The saccharification yields of these experiments are shown in Figure 5. In the saccharification process two experiments were the most effective in terms of yield; A.2 and B.2 which correspond to alkaline hydrothermal pretreatment and alkaline thermal pretreatment respectively. A.2 and B.2 yielded 79.16 ± 3.03% with concentration of 9.24 g/L and 85.73 ± 3.23% with glucose concentration of 9.80 g/L respectively. In addition, a notable conclusion is that when distilled water was used i.e., B.1 and C.1 despite the hydrothermal pretreatment, the yields were below 1%, indicating the effect of the solvents in the production of sugars. This fact comes to support the research of Kassim [27] who concluded that the alkaline pretreatment in combination with high temperatures favored the production of reducing sugars i.e., glucose. In addition, according to Kumar [17], acid and alkali pretreatment are widely acceptable methods because they are less energy intensive and at the same time efficient methods in removing unwanted materials from biomass.
In Figure 6 and Figure 7 the concentrations of phenolic compounds and volatile organic acids at the end of the enzymatic hydrolysis are presented.
The highest phenolic concentrations recorded were observed in experiments A.2 and C.2 (53.30 ± 4.67 and 48.80 ± 5.09 mg/L) with the use of NaOH and autoclave or ultrasonication respectively.

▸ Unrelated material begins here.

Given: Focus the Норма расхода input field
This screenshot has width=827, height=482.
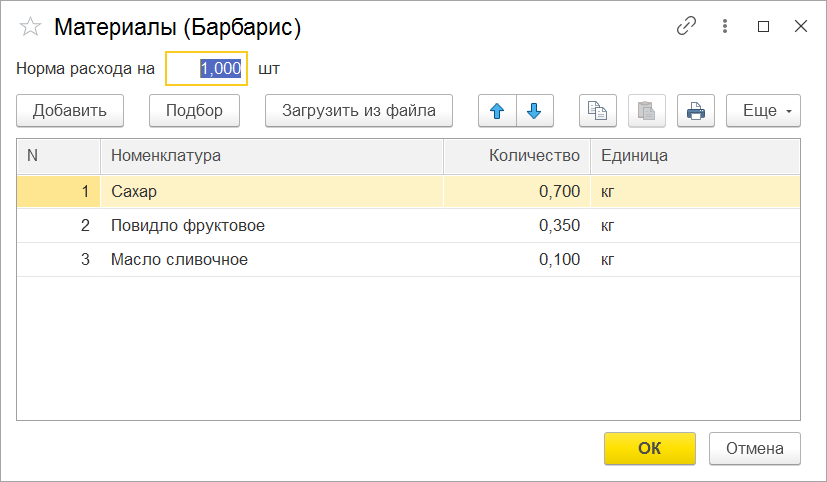Looking at the screenshot, I should [206, 69].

These slightly elevated phenolic concentrations are an indication of the breakdown of complex polymers inside lignin compounds, implying the efficiency of the pretreatment method. Nevertheless, these concentrations did not seem to inhibit the enzymatic hydrolysis [34,35].
On the other hand, the volatile organic acid concentrations were significantly higher in 72 hours of the experiment, giving concentrations from 2.71 ± 0.19 to 6.19 ± 0.36 g/L with the highest being at experiment B.2. This increase in the concentration of VOAs could be due to the 72-hour retention time of enzymatic hydrolysis [36]. More specifically, during the enzymatic hydrolysis, at a specific point the concentration of glucose dropped dramatically as shown in Figure 2, Figure 3 and Figure 4 while at the end of each experiment the concentration of VOAs spiked. This fact could be due to glucose oxidation to VOA compounds.
As far as the solid fraction of each experiment is concerned, the results are presented in Figure 8.
According to Figure 8, the degradation efficiencies of both starch and cellulose were quite elevated; in all cases the efficiencies ranged from 59.30 to 96.35%. This result indicates both the effectiveness of pretreatment methods and enzymatic hydrolysis. The highest degradation of cellulose and starch recorded was 92.73% and 96.35% in experiments B.2 and A.2 respectively.
Regarding the degradation of solid, it ranged from 11.58% to 38.17% at experiment A.2. The high degradation of solid in experiment A.2 is justified due to the elevated pressure in the autoclave that favors the breakdown of the solid.
To conclude, the degradation efficiencies that were calculated confirm the results that had derived from the saccharification yields. The goal of this step was to identify the most effective pretreatment combination to produce sugars that could stand as a viable substrate for alcoholic fermentation. From all the experiments of this step and considering the future scalability of the process, the combination of alkaline pretreatment and 90oC water bath was selected to be used as the pretreatment step.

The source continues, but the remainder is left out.